La intensidad subía como el volumen de un mariachi. Aceleró, sus bolas chocando contra mi clítoris hinchado, el placer acumulándose en espiral. "Eres mía, Ana, solo mía", gruñía en mi oído, mordiendo mi hombro. Yo empujaba hacia atrás, follándolo con ganas, mis jugos chorreando por mis muslos. El aroma de sexo flotaba pesado, almizclado, mezclado con jazmín. Mis piernas flaqueaban, el orgasmo acechando como tormenta.

"Métemela más duro, pendejo", le pedí, y él obedeció, clavándome con fuerza salvaje. El muro raspaba mis palmas, el dolor sumándose al éxtasis. Sentí la liberación venir, un nudo deshaciéndose. Grité su nombre, mi coño contrayéndose en espasmos, ordeñándolo. Él rugió, hinchándose dentro, y se corrió profundo, chorros calientes inundándome, goteando por mis piernas.

Nos quedamos unidos, jadeando, el mundo girando lento. Me giró con cuidado, besándome la frente sudorosa, sus ojos brillando con algo más que lujuria. Amor, neta. "No importa las familias, mi vida.
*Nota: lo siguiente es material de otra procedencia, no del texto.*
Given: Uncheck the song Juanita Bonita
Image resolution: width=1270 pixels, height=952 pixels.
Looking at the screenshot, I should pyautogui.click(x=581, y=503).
Esto es nuestro". Yo asentí, lágrimas de gusto en los ojos, mi cuerpo laxo y satisfecho. El afterglow nos envolvió como niebla tibia, sus dedos trazando círculos en mi espalda, mi cabeza en su pecho oyendo su corazón galopante calmarse.
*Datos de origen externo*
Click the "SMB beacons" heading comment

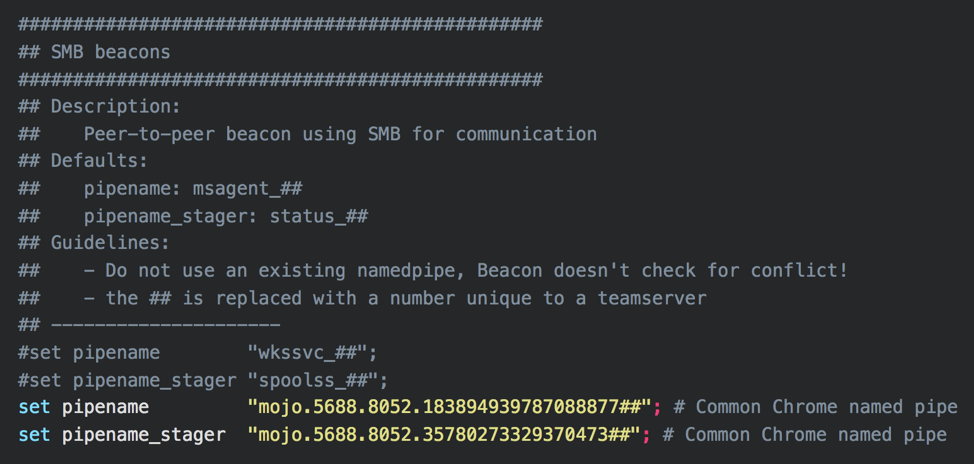[x=110, y=52]
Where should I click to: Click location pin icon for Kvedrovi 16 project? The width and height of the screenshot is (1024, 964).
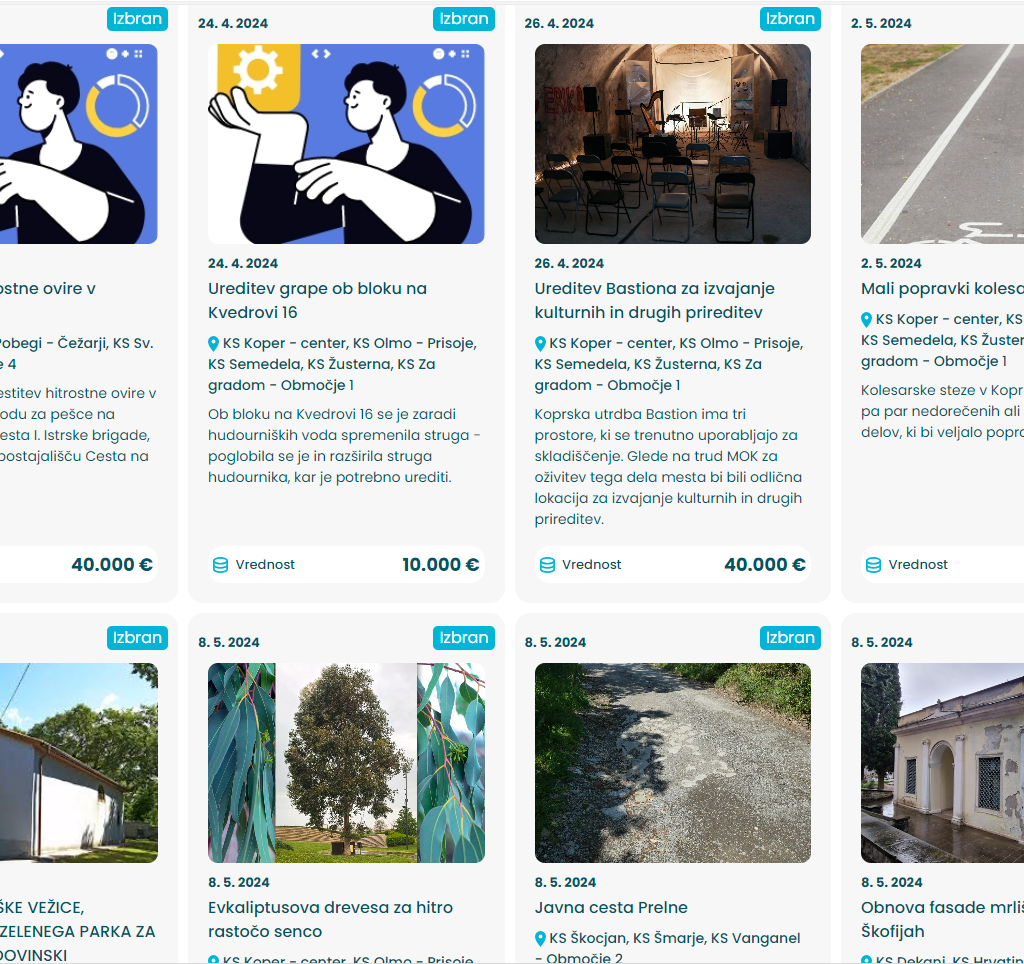(213, 344)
Caminamos de regreso tomados de la mano, prometiendo más capítulos. En mi mente, grabé esta noche como el clímax perfecto de nuestra pasión prohibida capítulo 88. Mañana volveríamos a ser extraños en el mercado del mezcal, pero esta llama no se apagaría. Qué chido ser rebelde, pensé, sonriendo en la oscuridad.